* Task to carry out
Swap "ReTruths" for "reposts" in the lines between the one holding "Viewport: 1920px width, 1080px" and the one holding "click(x=45, y=866)", inclusive, and give those lines again with nothing else altered. Leave the pictures out of your answer.

* Extracted material
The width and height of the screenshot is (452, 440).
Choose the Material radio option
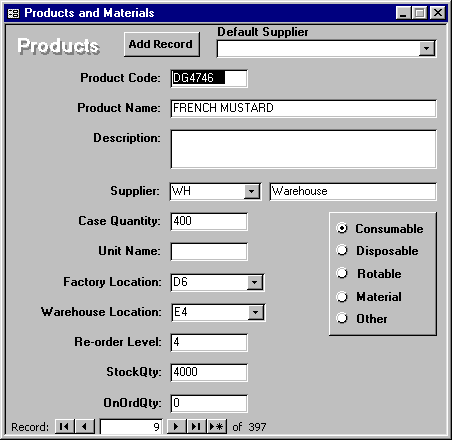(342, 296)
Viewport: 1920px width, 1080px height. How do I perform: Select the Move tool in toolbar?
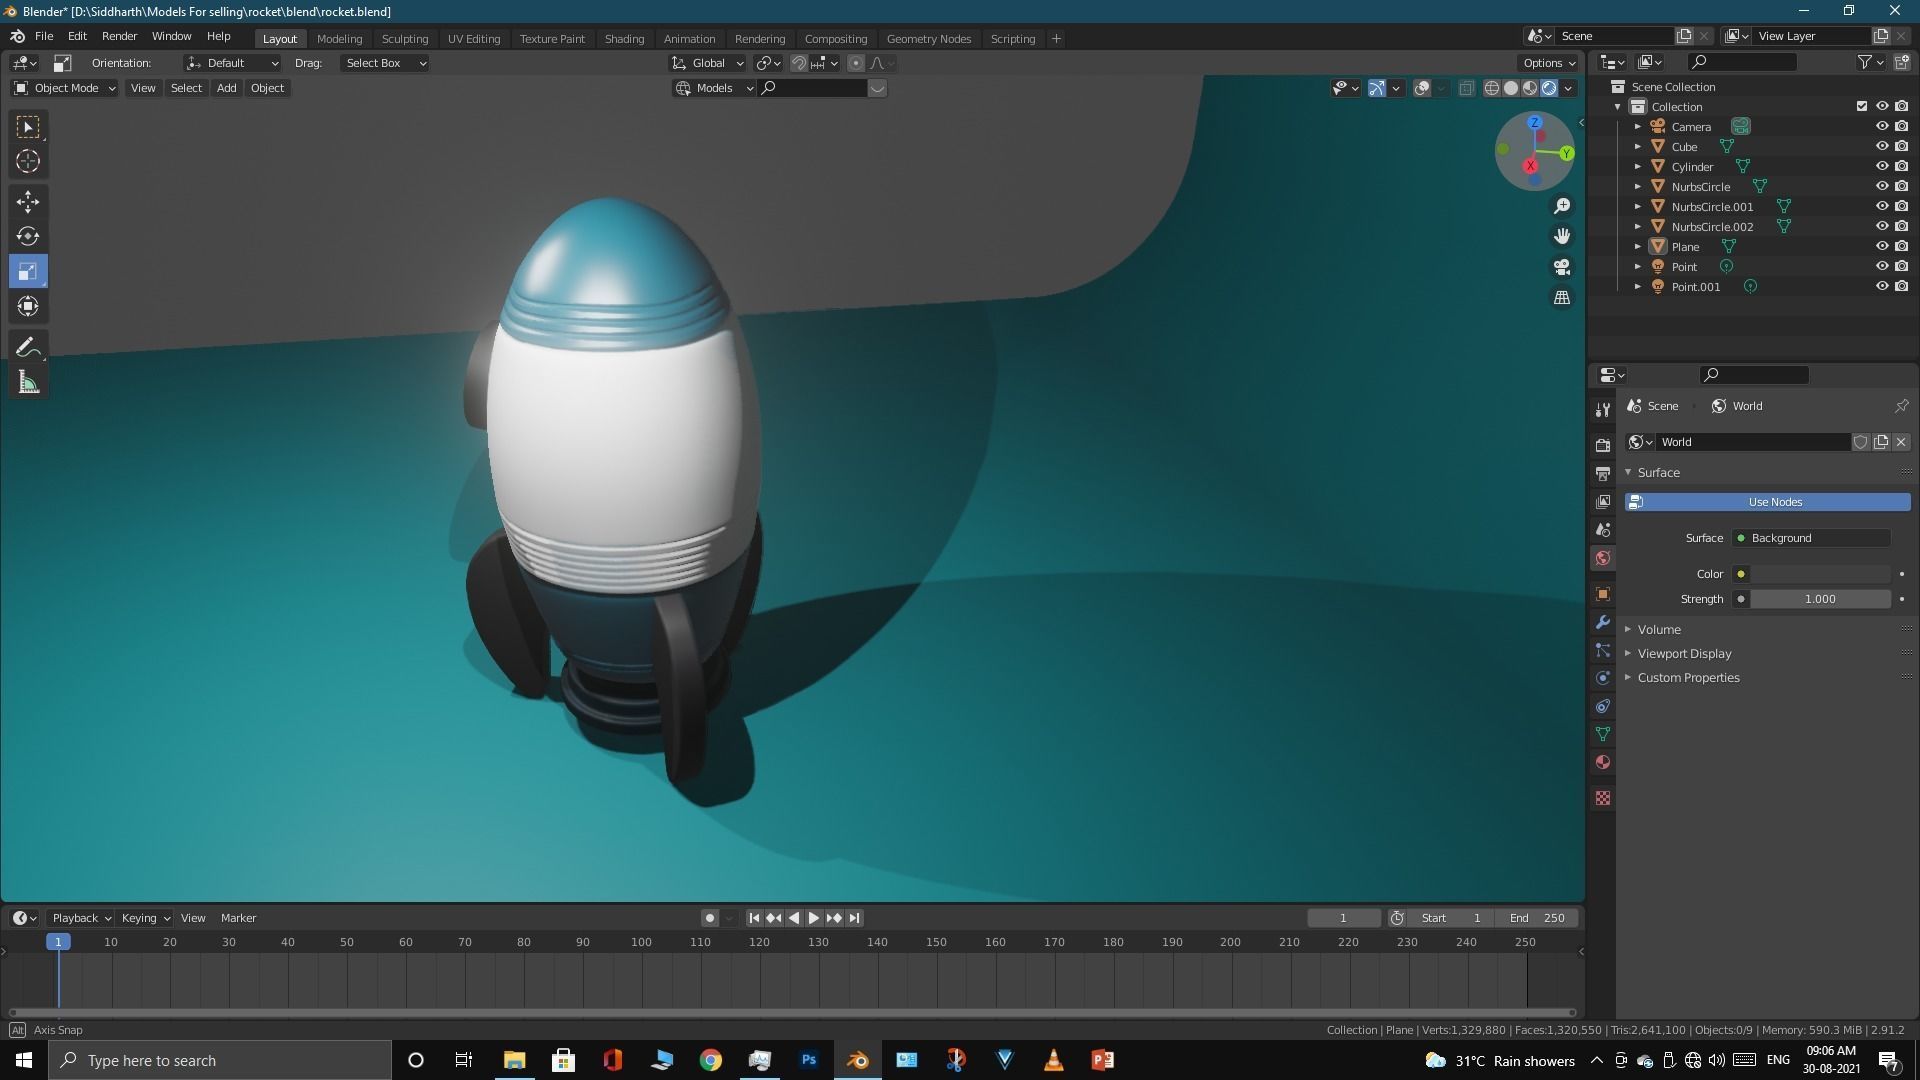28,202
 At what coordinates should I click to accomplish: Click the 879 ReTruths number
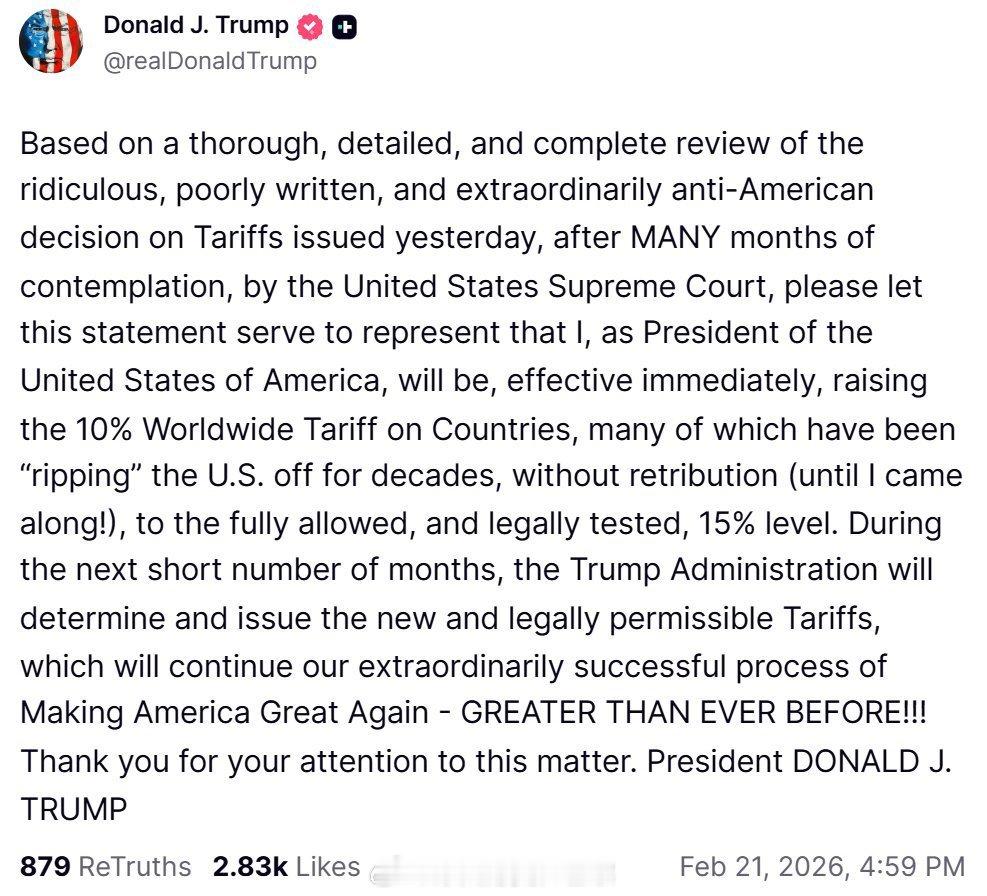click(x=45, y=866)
...
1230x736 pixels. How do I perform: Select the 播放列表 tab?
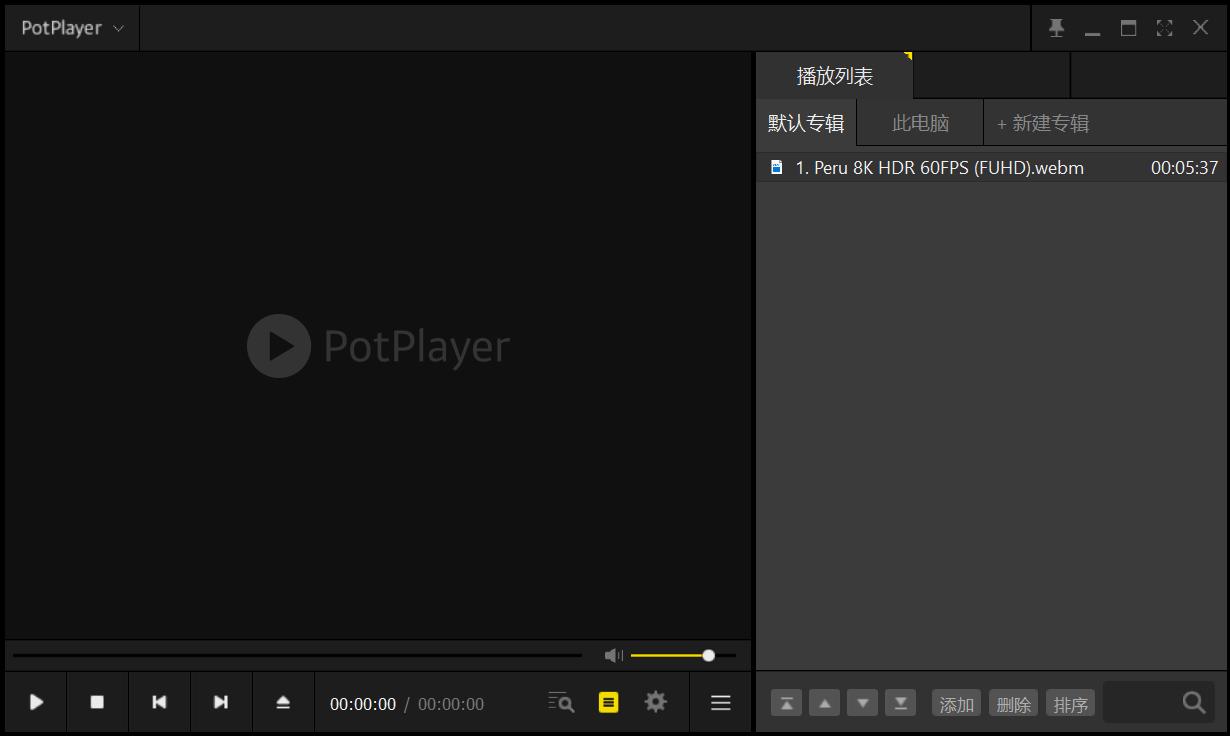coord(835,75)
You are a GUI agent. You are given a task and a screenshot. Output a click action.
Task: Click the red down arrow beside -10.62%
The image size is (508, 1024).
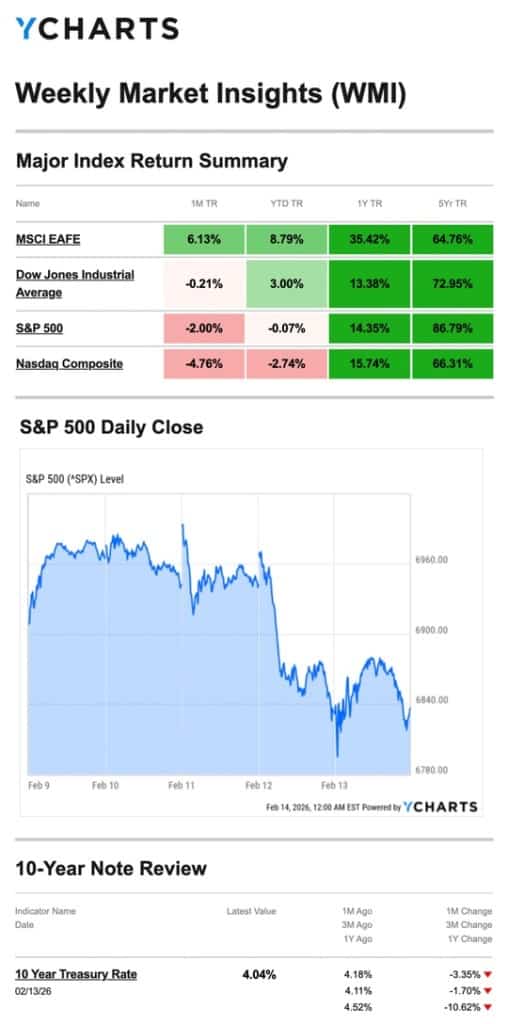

* Reply to the exercise
Viewport: 1920px width, 1080px height. How do I perform: Select the Move tool in toolbar?
28,202
 At what coordinates should I click to accomplish: Click the 879 reposts number
click(x=45, y=866)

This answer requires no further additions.